NYC's Growing Inequality Reflected in its Parks

While parks adjacent to affluent areas of New York City, such as Central Park or the High Line, are benefiting from record levels of private contributions, open spaces in poorer communities are struggling to fund routine maintenance.

2 minute read

February 19, 2013, 12:00 PM PST

By Jonathan Nettler @nettsj


Individual donations of $100 million to Central Park, $20 million to complete the High Line, and $40 million for a new field house in Brooklyn Bridge Park are among the types of headlines that supporters of parks such as Flushing Meadows-Corona in Queens (whose conservancy attracted $5,000 in donations last year) can only dream of. As the city's parks increasingly become objects of philanthropy, the disparity in donations is being reflected in the quality of each community's open spaces, reports Lisa W. Foderaro.

"The largess has delighted city officials, who say it will ensure that New York’s signature parks have the resources to remain pristine while accommodating millions of visitors a year. But the donations have also highlighted the disparity between parks in Manhattan’s high-rent districts and those, like Flushing Meadows-Corona or Van Cortlandt Park in the Bronx, that are in less affluent communities.
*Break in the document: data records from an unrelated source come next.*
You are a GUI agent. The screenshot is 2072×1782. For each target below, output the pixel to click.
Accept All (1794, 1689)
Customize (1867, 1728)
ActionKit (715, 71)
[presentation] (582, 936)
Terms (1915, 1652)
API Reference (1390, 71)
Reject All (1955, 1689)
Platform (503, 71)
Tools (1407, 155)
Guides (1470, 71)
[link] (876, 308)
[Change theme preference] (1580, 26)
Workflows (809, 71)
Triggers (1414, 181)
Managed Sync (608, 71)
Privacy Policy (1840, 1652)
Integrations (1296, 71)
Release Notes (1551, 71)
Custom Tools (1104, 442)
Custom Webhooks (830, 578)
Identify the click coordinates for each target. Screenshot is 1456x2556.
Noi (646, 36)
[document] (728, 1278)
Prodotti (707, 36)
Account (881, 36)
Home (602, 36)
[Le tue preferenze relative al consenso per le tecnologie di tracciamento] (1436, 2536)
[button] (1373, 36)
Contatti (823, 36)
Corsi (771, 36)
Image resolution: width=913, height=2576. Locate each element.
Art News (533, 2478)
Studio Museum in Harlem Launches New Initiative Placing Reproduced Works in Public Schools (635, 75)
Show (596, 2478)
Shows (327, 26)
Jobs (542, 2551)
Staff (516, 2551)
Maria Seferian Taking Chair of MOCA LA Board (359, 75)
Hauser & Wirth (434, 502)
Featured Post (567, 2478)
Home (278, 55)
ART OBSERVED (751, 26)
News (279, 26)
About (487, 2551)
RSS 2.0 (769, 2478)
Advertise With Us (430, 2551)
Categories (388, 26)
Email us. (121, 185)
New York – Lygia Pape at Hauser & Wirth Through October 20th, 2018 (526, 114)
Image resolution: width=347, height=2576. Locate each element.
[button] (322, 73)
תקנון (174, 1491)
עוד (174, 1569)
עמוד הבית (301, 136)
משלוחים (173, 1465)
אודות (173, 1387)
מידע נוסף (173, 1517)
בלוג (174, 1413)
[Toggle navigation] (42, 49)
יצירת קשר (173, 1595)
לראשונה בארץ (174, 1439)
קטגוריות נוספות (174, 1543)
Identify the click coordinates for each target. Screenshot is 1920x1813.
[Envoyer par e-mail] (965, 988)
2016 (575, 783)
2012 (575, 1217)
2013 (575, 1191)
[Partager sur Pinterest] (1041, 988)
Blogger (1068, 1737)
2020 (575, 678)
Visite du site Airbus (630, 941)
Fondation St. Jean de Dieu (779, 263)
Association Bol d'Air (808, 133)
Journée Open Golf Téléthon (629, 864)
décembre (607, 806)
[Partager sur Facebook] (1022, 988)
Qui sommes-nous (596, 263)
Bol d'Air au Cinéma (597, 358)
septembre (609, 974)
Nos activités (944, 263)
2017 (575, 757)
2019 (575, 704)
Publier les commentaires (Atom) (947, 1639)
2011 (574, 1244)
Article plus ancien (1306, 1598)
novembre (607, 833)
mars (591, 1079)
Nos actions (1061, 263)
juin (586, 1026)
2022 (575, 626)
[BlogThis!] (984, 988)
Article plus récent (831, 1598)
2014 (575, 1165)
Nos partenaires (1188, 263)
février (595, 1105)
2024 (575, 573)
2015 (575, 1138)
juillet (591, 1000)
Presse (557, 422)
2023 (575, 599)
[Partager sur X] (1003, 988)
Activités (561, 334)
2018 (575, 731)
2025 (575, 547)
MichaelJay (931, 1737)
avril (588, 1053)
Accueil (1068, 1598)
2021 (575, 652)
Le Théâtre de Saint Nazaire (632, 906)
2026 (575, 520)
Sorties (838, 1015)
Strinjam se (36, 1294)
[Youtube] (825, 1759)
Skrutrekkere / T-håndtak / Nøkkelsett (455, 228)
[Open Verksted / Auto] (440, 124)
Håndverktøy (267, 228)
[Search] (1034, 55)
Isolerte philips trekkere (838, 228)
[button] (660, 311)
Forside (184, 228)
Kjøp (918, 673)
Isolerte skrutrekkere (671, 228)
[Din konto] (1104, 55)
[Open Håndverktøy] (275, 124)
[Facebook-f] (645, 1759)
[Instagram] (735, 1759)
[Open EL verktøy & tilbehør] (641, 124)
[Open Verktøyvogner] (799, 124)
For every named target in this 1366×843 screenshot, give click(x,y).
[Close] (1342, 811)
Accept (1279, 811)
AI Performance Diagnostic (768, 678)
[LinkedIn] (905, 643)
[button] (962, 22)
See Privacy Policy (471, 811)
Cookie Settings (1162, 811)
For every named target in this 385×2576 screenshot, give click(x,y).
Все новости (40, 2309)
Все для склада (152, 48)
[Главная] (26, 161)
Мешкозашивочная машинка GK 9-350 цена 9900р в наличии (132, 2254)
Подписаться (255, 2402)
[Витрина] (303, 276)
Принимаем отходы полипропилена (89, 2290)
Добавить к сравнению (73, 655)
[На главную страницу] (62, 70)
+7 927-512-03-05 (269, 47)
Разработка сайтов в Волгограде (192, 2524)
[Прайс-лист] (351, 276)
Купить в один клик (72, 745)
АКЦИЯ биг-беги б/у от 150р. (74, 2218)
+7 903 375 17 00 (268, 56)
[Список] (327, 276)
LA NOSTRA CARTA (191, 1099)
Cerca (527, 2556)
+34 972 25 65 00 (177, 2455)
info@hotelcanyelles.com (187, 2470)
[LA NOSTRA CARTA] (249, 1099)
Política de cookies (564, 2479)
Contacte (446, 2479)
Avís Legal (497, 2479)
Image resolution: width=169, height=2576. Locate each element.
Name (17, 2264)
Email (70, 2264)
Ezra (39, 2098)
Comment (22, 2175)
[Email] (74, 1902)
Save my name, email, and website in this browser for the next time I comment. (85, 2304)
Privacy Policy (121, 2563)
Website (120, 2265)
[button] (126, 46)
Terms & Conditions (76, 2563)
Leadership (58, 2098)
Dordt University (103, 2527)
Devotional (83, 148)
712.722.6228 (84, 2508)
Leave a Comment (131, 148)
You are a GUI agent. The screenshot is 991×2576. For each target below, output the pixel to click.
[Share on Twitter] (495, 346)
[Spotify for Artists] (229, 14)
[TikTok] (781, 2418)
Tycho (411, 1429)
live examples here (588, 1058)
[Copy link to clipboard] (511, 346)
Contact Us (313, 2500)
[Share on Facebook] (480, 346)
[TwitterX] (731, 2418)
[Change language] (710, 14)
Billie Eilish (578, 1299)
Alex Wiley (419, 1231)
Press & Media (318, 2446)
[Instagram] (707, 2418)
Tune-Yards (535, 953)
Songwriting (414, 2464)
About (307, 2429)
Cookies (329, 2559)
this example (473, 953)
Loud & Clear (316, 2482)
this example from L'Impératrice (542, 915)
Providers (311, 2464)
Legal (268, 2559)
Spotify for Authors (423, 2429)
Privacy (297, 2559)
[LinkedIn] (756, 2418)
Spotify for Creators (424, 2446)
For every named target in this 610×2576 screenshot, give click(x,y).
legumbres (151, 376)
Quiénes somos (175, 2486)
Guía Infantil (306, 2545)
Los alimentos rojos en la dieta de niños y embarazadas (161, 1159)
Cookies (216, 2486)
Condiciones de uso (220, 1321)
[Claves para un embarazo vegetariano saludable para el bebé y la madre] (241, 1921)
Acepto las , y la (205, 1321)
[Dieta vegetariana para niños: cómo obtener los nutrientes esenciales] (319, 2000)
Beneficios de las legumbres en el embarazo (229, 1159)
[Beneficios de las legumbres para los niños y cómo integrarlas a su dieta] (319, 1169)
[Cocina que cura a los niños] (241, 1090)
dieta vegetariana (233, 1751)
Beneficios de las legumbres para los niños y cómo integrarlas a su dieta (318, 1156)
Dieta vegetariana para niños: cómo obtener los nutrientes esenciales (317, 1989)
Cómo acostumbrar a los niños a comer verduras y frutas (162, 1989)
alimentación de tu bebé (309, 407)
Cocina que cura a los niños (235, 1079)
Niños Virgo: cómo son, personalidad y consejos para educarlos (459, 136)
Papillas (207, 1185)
In those parks, conservancies and friends groups must struggle to raise any money at all."

Although the Central Park Conservancy, the nonprofit group that operates the park for the city, has been generous in helping to maintain a dozen other city parks, there are fears that the increase in private financing will result in a corresponding drop in public support system-wide. Since 2008, "the total expense budget for parks, which includes maintenance, has fallen to $338 million, from $367 million," notes Foderaro. 

"While praising the recent generosity toward parks, Holly M. Leicht, executive director of New Yorkers for Parks, said she hoped that the city could devise ways to somehow share the wealth."

“Even though it’s great that there are individual gifts to individual parks, it’s a park system,” Ms. Leicht said. “That lends itself to having a broad-based fund or thinking creatively about funding.”